I have omitted a lot of repetitive fields for brevity. Nevertheless, this gives us a good idea of what we can expect: each issue has an ID, a state, a title, a body, and other metadata: creator, labels, assignees, milestone, and so on.

To access this data programmatically, we can use Requests-Scala to make a HTTP GET request to this API endpoint, to the lihaoyi/upickle module:

@ val resp = requests.get("https://api.github.com/repos/lihaoyi/mill/issues?state=all")
resp: requests.Response = Response(
  "https://api.github.com/repos/lihaoyi/mill/issues",
  200,
  "OK",
  Map(
    "etag" -> ArrayBuffer("W/\"ce28c0ec24e755bfd0a536d0d701a81b\""),
...

And see the JSON string returned by the endpoint:

@ resp.text
res2: String = "[{\"url\":\"https://api.github.com/repos/lihaoyi/mill/issues/620\",...
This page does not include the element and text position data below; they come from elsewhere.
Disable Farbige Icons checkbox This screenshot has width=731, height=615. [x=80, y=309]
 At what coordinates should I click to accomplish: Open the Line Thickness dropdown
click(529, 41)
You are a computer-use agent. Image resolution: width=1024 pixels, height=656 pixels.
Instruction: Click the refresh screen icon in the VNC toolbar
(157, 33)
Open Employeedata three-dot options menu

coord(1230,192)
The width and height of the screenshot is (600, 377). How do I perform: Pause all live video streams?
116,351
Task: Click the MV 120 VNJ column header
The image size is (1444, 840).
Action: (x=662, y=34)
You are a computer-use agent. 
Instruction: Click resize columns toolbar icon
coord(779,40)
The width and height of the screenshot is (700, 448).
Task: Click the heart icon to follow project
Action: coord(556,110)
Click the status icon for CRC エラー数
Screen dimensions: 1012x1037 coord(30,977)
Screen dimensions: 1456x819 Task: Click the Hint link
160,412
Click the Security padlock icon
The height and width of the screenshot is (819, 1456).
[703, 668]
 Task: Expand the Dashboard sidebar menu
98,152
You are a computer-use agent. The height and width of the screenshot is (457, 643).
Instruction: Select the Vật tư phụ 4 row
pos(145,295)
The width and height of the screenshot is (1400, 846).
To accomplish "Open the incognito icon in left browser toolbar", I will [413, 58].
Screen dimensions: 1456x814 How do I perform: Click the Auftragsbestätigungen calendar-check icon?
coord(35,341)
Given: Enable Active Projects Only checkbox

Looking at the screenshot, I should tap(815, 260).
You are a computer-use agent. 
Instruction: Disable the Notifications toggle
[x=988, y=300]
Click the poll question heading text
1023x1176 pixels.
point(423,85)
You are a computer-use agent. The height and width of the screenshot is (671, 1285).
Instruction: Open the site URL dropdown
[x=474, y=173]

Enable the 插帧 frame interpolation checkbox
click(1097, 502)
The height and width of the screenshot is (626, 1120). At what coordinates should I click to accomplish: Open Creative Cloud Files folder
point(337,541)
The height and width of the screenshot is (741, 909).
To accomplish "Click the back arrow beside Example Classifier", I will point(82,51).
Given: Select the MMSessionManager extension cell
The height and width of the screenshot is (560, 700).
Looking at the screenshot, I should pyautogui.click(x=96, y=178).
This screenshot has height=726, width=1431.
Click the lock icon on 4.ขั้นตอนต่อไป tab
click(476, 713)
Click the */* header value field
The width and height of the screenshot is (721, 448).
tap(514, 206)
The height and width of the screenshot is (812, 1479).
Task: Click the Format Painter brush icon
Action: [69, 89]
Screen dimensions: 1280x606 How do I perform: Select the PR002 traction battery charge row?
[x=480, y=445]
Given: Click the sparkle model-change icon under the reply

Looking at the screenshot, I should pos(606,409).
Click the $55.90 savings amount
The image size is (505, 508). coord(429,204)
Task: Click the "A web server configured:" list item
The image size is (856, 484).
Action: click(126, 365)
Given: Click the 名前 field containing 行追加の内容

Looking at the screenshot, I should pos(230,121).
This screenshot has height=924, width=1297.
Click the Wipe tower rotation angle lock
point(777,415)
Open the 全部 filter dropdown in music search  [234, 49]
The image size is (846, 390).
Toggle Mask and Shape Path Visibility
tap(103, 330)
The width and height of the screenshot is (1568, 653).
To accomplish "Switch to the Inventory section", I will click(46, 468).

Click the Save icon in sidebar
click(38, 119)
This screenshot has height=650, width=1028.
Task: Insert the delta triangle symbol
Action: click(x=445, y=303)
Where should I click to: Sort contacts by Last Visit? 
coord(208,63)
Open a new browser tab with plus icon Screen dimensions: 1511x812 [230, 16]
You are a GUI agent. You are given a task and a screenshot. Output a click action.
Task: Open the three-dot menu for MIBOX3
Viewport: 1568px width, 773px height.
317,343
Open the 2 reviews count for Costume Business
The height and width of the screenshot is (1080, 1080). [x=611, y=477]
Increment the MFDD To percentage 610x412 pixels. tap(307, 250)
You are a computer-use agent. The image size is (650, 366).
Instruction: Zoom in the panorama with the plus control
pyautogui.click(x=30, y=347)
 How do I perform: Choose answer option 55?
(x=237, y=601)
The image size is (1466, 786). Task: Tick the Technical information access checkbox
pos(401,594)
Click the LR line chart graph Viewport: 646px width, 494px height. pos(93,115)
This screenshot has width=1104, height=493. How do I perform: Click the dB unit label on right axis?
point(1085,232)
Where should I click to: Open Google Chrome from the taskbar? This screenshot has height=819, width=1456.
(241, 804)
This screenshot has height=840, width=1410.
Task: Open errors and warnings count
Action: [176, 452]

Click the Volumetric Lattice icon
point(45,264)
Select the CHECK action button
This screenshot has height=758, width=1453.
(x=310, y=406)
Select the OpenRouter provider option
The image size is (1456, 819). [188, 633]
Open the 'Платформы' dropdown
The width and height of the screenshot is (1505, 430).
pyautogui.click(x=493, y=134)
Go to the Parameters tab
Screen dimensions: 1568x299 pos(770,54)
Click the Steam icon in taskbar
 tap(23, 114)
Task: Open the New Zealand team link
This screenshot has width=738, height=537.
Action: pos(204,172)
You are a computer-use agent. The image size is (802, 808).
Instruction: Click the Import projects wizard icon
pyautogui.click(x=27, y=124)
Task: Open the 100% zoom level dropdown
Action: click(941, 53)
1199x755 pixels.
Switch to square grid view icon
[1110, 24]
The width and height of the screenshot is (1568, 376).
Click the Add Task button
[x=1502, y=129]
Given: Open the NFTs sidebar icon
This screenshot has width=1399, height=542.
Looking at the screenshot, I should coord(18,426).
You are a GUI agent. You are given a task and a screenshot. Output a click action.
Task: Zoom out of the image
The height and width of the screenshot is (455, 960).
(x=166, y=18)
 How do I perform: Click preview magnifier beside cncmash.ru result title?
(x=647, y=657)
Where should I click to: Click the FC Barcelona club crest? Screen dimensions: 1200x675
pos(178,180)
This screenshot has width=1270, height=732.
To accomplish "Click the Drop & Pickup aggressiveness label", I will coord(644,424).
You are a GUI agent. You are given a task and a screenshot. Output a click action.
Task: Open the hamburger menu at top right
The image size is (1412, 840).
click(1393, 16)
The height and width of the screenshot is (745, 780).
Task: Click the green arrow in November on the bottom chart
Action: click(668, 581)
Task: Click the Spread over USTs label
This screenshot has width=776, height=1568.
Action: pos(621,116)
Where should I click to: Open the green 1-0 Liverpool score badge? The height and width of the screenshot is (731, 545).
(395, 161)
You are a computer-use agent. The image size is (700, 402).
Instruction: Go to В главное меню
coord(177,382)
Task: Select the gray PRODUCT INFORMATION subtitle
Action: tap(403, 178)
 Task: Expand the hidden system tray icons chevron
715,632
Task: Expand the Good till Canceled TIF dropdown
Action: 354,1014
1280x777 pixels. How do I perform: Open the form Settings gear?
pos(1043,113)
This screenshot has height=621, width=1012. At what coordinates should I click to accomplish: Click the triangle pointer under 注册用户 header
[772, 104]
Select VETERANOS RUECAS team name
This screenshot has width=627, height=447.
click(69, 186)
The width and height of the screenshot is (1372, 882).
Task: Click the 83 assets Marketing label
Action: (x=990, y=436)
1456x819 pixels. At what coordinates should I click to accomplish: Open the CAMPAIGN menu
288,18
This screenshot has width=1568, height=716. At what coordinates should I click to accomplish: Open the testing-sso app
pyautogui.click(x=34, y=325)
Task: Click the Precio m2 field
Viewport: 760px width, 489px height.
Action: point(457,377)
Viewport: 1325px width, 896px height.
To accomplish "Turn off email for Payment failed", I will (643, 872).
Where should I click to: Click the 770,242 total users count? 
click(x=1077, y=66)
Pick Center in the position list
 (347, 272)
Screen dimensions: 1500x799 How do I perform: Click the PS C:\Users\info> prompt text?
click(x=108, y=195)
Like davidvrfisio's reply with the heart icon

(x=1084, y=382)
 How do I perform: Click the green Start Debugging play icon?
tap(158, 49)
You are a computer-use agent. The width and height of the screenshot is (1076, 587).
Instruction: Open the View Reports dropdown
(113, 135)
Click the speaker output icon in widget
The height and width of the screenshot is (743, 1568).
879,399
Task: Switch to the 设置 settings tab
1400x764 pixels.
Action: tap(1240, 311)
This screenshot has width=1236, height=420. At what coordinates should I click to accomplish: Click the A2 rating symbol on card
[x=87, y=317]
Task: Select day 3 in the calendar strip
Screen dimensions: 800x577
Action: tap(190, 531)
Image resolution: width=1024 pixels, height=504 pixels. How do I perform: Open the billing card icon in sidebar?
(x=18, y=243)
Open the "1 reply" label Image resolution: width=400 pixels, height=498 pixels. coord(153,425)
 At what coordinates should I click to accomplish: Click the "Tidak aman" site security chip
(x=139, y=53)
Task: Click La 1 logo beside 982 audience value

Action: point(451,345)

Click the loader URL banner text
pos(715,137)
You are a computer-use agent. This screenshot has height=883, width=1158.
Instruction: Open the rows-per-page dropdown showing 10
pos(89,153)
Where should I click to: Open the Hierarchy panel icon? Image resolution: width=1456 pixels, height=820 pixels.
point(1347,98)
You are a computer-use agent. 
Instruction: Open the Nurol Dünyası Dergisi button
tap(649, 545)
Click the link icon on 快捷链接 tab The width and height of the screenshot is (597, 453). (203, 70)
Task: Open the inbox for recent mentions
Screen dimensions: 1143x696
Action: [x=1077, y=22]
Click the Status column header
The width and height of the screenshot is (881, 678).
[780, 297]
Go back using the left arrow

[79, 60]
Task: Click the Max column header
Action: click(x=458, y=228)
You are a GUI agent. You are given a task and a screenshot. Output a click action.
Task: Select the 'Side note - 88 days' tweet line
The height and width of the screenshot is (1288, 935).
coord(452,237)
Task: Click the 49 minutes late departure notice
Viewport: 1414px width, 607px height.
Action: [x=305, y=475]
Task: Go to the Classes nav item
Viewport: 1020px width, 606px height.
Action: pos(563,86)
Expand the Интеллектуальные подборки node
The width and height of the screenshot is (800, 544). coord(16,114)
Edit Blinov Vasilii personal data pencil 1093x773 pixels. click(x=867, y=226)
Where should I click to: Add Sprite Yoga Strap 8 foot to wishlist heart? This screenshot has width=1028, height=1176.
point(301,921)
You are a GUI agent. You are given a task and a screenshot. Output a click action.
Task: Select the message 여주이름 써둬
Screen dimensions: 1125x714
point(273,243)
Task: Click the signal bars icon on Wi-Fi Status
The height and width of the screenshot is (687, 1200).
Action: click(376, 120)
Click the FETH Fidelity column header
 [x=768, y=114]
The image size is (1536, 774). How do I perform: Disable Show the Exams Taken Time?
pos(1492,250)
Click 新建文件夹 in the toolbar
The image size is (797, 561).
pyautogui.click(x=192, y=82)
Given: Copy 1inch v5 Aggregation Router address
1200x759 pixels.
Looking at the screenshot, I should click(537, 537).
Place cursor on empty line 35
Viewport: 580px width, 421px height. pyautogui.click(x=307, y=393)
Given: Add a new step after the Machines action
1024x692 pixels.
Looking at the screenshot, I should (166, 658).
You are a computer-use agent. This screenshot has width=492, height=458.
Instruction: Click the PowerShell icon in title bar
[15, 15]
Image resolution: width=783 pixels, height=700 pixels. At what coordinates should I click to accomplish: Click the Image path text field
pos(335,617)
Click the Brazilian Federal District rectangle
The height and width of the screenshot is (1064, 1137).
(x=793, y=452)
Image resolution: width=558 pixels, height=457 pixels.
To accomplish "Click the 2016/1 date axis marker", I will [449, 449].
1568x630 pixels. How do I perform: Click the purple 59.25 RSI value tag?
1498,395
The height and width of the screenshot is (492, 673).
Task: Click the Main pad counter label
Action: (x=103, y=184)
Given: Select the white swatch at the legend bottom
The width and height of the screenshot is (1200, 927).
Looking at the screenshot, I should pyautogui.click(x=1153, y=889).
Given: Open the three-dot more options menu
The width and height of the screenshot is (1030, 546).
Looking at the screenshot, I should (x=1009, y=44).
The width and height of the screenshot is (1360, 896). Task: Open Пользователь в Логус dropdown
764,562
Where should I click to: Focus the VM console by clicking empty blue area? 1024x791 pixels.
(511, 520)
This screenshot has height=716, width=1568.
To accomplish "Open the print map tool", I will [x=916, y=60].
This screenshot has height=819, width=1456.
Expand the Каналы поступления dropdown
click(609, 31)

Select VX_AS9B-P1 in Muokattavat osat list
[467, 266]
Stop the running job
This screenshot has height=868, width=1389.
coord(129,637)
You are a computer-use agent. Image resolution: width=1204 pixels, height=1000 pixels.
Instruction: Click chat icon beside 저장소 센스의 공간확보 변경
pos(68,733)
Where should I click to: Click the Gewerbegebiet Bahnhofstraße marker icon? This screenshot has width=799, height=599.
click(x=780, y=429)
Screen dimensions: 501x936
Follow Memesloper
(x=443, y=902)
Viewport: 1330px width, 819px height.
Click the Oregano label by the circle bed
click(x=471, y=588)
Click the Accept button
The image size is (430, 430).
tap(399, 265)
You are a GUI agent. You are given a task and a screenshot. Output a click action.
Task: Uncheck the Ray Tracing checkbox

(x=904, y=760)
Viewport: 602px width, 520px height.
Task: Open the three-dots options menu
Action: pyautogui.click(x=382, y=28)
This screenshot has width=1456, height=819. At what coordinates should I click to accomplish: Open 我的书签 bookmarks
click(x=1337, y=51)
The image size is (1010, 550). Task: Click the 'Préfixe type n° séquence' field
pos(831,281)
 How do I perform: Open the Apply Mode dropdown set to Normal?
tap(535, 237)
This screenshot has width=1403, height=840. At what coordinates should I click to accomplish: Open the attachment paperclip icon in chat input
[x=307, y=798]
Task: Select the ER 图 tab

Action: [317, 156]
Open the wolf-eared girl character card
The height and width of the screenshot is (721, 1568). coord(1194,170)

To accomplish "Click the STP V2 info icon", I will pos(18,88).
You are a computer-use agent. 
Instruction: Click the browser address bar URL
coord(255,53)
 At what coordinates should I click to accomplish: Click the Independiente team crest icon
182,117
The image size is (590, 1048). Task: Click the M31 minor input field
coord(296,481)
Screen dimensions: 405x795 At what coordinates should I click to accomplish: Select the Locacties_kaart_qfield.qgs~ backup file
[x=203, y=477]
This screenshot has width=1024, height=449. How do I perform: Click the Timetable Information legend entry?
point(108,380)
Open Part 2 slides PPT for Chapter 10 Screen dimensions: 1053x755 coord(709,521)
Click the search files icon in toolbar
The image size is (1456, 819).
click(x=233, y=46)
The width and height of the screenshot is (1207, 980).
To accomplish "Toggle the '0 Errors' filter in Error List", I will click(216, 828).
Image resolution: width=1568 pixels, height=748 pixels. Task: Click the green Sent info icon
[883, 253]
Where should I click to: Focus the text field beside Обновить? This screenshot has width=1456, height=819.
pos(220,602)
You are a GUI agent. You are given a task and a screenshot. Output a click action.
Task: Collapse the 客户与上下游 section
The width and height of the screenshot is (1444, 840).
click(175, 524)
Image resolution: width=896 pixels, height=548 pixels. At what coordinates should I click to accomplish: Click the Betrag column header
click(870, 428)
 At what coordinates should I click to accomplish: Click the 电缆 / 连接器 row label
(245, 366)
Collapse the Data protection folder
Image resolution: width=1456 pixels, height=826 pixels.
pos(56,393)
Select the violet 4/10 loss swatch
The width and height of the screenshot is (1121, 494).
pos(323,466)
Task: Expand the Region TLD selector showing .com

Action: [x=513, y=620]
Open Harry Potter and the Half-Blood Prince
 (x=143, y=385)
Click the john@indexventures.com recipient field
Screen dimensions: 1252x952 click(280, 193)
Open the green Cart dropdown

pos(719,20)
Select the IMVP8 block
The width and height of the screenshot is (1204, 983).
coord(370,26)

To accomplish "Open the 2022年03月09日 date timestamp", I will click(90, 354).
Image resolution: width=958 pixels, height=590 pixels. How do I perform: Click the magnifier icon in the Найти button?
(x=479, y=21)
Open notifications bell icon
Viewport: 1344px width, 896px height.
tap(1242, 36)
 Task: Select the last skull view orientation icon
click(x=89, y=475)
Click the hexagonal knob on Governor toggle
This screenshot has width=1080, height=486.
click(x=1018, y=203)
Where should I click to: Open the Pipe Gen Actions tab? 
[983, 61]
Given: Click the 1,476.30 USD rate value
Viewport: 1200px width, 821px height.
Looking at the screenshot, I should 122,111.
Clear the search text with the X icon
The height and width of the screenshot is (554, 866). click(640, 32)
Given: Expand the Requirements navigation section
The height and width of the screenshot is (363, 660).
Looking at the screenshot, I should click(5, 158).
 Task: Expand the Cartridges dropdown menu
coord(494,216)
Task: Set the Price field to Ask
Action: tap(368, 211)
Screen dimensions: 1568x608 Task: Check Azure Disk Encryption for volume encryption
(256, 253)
To parse this JSON string into a JSON structure, we can use the ujson.read method:

@ val parsed = ujson.read(resp.text)
parsed: ujson.Value.Value = Arr(
  ArrayBuffer(
    Obj(
      Map(
        "url" -> Str("https://api.github.com/repos/lihaoyi/mill/issues/620"),
        "repository_url" -> Str("https://api.github.com/repos/lihaoyi/mill"),

This lets us easily traverse the structure, or pretty-print it in a reasonable way:

@ println(parsed.render(indent = 4))
[
    {
        "id": 449398451,
        "number": 620,
        "title": "Issue with custom repositories when trying to use Scoverage",
        "user": {
            "login": "jacarey",
            "id": 6933549,
...

As you can see, we have the raw JSON data from Github in a reasonable format that we can work with. The next step would be to analyze the data and extract the bits of information we care about.

Step 3: Pagination

The first thing to notice is that returned issues list is only 30 items long:

@ parsed.arr.length
res10: Int = 30

This seems incomplete, since we can clearly see that the lihaoyi/upickle repository has 8 open issues and 186 closed issues. On a closer reading of the documentation, we find out that this 30-item cutoff is due to pagination:

Requests that return multiple items will be paginated to 30 items by default. You can specify further pages with the ?page parameter. For some resources, you can also set a custom page size up to 100 with the ?per_page parameter. Note that for technical reasons not all endpoints respect the ?per_page parameter, see events for example.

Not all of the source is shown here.